Microsoft's partner training plans include Web seminars and PowerPoint presentations accessible through its partner portal. Another offering Watson associated with the people-ready campaign is Microsoft's fledgling Solution Finder tool, although that's really a retrofit. Partners said Microsoft has been working with them on building Solution Finder since at least last fall, long before it began honing its people-ready message.

Solution Finder is a database of partner profiles spotlighting specific competencies, backed by customer references. The intent is to let customers hitting Microsoft's Web site seek and contact partners with specialties suited to their needs.

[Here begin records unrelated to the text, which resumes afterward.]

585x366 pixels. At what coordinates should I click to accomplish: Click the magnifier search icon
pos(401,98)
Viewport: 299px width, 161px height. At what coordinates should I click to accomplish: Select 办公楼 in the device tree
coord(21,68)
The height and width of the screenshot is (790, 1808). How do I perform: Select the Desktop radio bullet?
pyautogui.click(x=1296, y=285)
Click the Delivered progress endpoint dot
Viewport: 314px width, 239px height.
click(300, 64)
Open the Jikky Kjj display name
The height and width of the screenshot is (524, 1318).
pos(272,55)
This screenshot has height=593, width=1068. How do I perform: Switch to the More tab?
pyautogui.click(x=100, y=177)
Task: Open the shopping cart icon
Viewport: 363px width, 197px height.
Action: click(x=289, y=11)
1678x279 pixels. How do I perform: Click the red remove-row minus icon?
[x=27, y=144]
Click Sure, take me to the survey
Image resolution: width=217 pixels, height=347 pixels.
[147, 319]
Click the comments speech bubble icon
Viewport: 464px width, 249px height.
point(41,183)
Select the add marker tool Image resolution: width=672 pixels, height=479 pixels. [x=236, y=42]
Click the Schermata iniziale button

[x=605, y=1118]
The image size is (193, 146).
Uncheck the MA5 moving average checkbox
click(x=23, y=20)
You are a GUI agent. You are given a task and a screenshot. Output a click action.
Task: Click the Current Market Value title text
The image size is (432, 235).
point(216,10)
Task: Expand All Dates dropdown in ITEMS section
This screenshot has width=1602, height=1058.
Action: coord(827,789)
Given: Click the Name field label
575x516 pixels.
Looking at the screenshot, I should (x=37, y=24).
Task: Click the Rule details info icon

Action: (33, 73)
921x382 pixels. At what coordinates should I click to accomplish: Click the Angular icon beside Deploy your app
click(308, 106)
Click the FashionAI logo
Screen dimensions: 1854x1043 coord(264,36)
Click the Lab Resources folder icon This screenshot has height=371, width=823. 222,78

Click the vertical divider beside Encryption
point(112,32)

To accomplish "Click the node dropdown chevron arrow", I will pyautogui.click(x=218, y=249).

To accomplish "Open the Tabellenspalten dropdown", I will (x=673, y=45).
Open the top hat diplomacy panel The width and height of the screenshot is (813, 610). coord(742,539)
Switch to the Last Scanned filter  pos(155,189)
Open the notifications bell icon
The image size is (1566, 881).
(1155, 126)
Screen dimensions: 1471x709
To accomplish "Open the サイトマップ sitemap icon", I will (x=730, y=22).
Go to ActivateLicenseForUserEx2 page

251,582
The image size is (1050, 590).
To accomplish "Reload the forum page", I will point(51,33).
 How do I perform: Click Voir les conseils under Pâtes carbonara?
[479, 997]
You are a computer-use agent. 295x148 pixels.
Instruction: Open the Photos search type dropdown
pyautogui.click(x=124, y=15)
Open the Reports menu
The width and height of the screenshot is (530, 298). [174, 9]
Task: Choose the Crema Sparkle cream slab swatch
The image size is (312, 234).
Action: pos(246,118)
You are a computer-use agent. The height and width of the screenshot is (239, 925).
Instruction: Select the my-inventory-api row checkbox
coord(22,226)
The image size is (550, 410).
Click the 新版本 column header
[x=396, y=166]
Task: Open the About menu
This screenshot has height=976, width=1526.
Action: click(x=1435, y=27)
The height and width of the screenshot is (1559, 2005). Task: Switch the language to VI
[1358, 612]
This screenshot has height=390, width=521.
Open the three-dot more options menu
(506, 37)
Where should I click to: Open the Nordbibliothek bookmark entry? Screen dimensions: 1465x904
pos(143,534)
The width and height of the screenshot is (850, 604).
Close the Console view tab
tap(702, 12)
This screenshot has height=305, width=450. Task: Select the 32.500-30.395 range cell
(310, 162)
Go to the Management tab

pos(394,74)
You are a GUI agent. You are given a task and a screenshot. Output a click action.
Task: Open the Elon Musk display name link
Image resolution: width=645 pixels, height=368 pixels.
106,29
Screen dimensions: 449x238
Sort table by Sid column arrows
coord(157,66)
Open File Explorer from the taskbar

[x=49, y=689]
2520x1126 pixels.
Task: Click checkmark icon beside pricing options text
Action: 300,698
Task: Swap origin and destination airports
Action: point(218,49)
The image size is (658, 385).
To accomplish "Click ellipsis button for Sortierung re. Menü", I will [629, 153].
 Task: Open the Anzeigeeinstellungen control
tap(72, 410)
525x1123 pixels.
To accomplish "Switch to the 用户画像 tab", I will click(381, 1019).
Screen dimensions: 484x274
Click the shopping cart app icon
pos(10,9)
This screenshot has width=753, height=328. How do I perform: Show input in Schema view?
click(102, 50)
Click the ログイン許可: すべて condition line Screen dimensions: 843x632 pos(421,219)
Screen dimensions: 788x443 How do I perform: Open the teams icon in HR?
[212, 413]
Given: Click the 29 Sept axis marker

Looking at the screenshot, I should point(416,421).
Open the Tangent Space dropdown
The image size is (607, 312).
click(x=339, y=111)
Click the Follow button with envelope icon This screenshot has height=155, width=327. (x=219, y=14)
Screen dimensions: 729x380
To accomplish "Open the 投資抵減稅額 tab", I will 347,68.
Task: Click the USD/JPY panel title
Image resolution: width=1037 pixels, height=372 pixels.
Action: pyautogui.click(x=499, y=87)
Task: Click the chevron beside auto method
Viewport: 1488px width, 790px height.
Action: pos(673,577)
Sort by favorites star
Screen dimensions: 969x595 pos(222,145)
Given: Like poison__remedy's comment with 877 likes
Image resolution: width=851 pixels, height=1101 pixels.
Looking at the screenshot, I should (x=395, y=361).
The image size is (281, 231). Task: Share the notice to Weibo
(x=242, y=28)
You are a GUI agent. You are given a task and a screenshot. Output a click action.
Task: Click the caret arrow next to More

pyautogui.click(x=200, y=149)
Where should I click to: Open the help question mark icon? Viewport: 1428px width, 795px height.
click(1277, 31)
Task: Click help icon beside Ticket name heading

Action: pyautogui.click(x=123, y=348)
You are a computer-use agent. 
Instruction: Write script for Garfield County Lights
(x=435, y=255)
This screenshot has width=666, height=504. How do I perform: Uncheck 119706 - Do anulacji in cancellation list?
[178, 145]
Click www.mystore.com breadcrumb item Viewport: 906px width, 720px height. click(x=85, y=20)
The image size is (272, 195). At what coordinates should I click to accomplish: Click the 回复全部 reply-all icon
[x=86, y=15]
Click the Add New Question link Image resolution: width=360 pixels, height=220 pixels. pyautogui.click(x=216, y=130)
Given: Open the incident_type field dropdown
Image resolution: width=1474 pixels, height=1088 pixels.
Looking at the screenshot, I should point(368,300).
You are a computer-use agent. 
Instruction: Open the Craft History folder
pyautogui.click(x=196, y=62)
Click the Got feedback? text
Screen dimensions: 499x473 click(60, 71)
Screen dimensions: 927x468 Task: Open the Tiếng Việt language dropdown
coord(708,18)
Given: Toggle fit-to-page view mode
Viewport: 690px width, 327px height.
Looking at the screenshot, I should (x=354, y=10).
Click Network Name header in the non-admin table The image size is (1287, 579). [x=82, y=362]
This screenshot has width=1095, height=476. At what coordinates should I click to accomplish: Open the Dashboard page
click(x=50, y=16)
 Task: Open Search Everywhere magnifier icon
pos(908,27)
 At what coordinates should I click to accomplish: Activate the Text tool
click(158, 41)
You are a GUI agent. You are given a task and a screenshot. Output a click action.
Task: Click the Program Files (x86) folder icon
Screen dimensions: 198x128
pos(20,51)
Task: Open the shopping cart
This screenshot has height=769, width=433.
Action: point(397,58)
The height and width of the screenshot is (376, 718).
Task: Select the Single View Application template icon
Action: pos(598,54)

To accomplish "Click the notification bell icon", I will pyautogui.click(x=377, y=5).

Now live on Microsoft's Dynamics Web page, Solution Finder is will soon be expanded to other areas of Microsoft's site, including its people-ready campaign Web portal, company executives said.

"We have high expectations for traffic coming directly to partners from this site," Watson said.

Early Solution Finder participants said they are enthusiastic. Microsoft has previously offered a Yellow Pages-style Partner Resource Directory, but solution providers said it's unwieldy and not designed for end users. Traditionally, customers seeking partners have to work through Microsoft field representatives, who will listen to their needs and attempt to matchmake with local firms. For partners, that approach means it's vital to form a good relationship with the local reps and to stay on their radar.

Scott Boedigheimer, central region general manager and vice president of sales at Altara, a Basking Ridge, N.J.-based MBS partner Altara, said he hopes Solution Finder will enable prospects to contact his firm more directly.

"It changes the whole process to be more customer-facing," he said. "Previously, it was a big secret as to who the Microsoft Business Solutions partners were. If you're on the phone with a Microsoft rep and say, 'Give me the names of three partners in this area with these competencies,' they wouldn't even do that."

Beyond projects like Solution Finder, plans for deliverables to back up Microsoft's people-ready crusade remain murky. "I think they're still working out some of the specifics around product alignment," said Neil Rosenberg, CEO of Quality Technology Solutions, a Microsoft Gold Partner that participated in the people-ready kickoff event in New York. "There hasn't been much direct partner contact beyond the launch."

Despite the lack of details about the people-ready package, Rosenberg is among those who like the wrapping. "It makes sense in light of where Microsoft has been and where they're trying to go," he said. "Microsoft started in its roots as a software company not for business processes, but for personal productivity. This resonates."